# Problem:
The output should be every line below that includes the word "computer".

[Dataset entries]
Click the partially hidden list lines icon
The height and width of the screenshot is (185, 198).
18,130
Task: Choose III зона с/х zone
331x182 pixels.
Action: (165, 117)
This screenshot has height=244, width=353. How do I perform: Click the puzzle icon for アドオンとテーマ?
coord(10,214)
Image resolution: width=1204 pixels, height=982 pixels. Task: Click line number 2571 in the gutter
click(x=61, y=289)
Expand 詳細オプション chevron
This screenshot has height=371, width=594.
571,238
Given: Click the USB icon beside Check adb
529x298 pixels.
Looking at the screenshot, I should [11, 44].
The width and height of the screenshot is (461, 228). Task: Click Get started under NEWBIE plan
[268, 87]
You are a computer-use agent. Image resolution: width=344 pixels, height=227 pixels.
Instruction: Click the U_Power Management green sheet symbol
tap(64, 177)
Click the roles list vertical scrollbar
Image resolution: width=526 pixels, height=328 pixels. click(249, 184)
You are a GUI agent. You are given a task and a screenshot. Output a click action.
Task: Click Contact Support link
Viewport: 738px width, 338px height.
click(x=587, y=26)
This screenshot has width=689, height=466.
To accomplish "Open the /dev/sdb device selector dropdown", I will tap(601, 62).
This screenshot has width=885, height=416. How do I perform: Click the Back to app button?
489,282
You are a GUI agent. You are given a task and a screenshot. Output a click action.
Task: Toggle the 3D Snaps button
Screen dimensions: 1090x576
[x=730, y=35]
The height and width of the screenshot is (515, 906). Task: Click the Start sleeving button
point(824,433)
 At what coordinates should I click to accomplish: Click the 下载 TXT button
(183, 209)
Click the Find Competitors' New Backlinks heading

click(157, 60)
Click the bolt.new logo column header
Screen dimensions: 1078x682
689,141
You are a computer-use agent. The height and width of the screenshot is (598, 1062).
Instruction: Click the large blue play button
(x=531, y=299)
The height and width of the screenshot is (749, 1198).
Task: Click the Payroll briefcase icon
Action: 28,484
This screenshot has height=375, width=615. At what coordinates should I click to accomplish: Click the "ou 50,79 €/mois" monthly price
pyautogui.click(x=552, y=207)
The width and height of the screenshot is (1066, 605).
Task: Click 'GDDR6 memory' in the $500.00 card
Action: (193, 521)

# Answer space:
You are a computer-use agent. Image resolution: width=344 pixels, height=227 pixels.
You are a computer-use agent. The height and width of the screenshot is (598, 1062).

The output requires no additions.